Line by line, give the data again exactly as it appears, but without pictures.

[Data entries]
-*-
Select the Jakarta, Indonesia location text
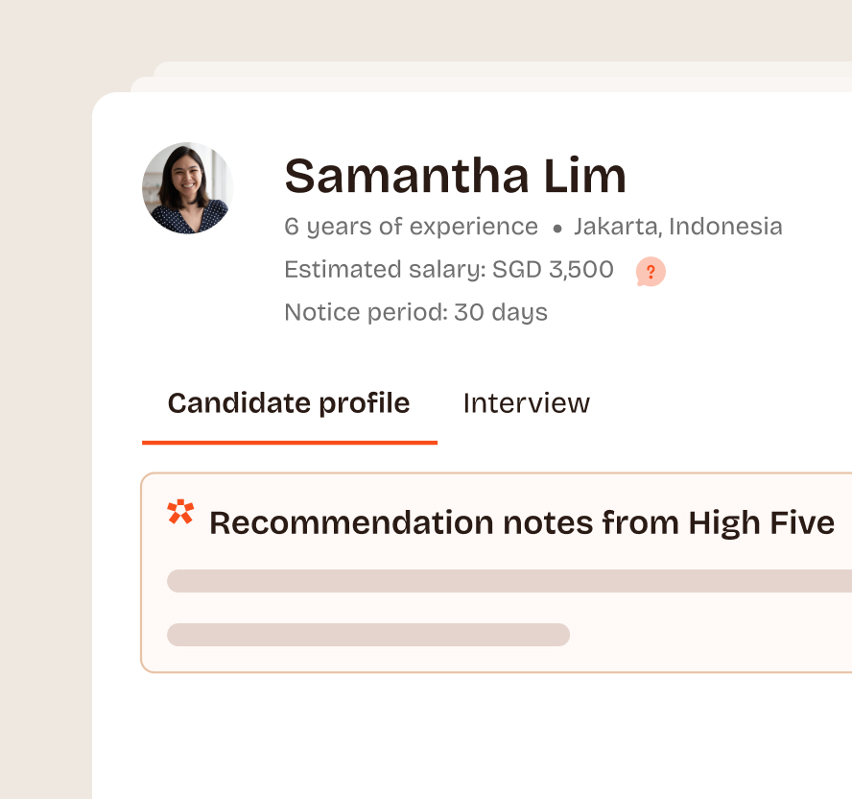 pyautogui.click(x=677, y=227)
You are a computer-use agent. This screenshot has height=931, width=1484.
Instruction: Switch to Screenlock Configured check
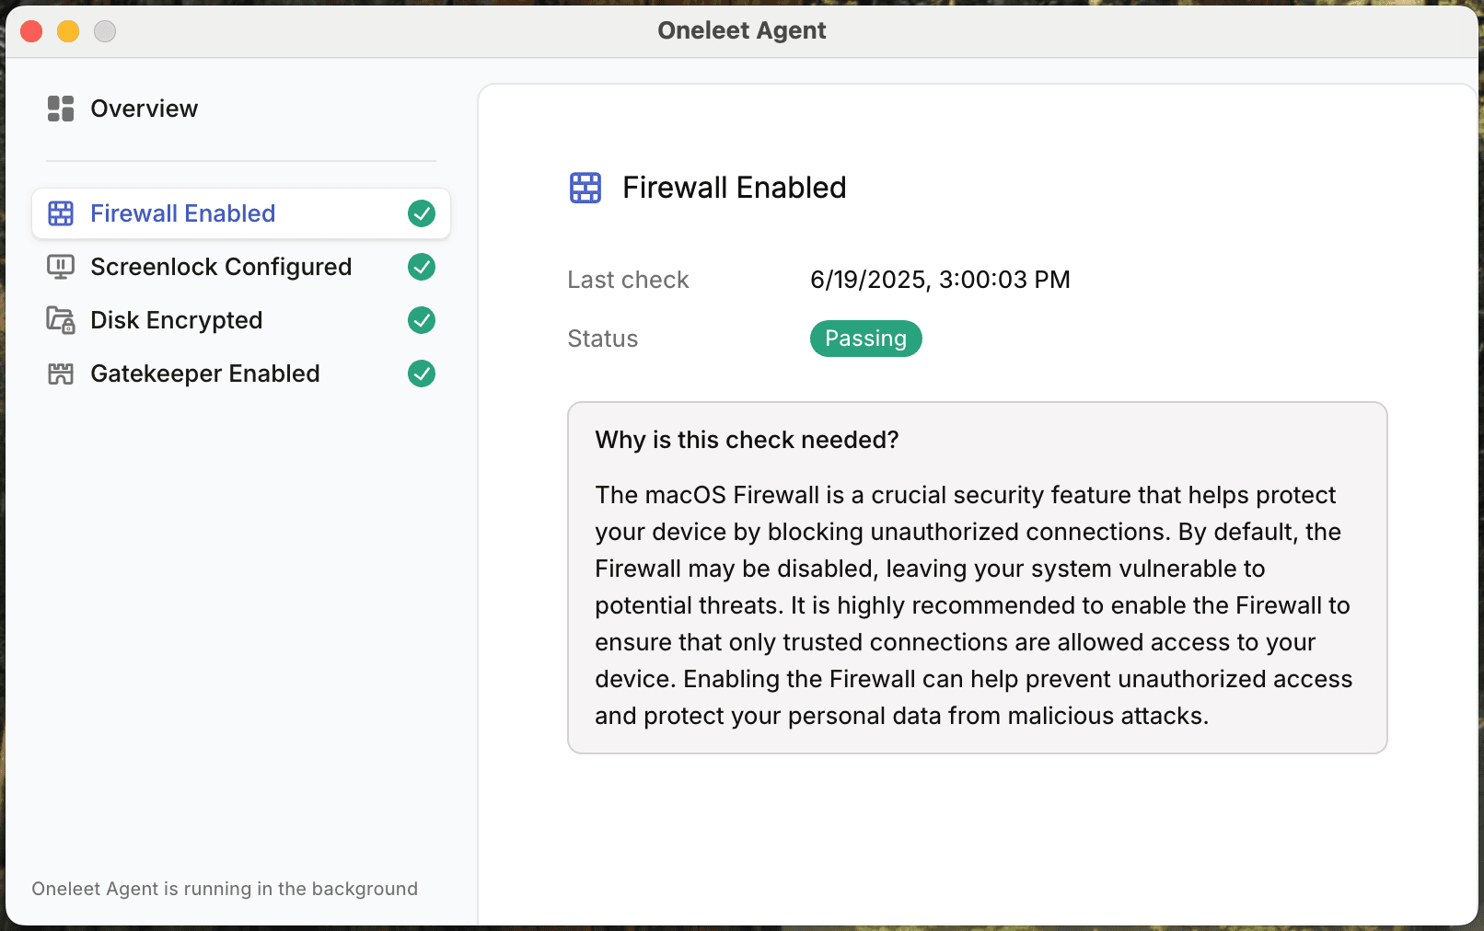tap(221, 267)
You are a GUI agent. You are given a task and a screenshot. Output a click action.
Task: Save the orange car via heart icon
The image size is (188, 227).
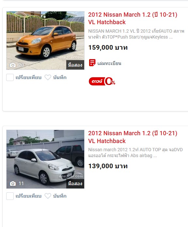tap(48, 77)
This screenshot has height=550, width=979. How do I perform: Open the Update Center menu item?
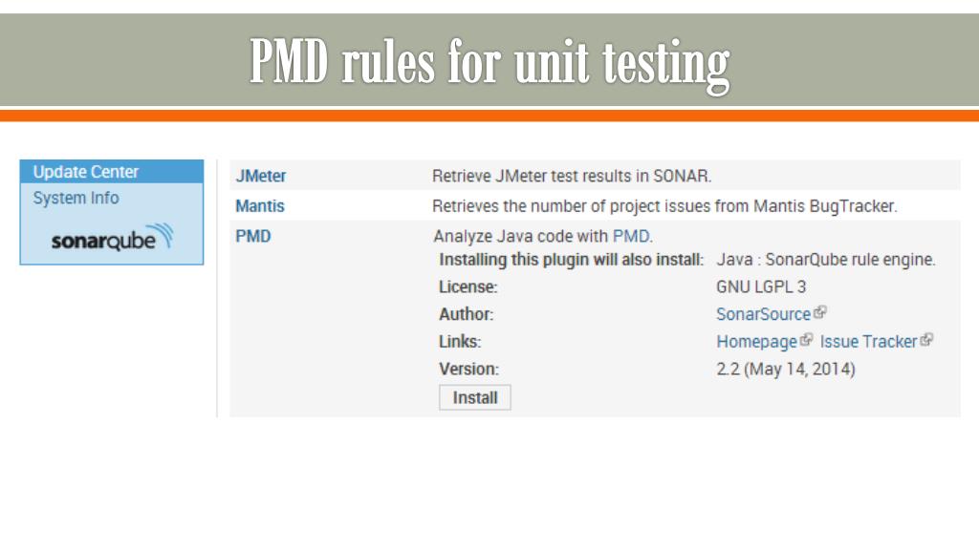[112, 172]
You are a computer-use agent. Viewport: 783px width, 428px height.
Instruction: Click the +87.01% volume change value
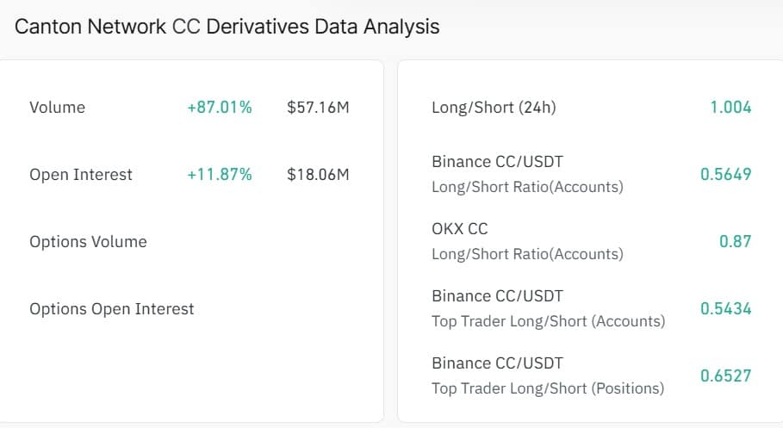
-*-
▶ [YOUR RESPONSE]
Select the Jakarta, Indonesia location text
 pyautogui.click(x=677, y=227)
You are a computer-use agent. This screenshot has height=931, width=1484.
Instruction: Switch to Screenlock Configured check
tap(221, 267)
You are a GUI agent. You are given a task and a screenshot. Output a click action.
Task: Save the orange car via heart icon
The image size is (188, 227).
tap(48, 77)
This screenshot has height=550, width=979. How do I perform: Open the Update Center menu item?
[112, 172]
You are a computer-use agent. Viewport: 783px width, 428px height.
Instruction: Click the +87.01% volume change value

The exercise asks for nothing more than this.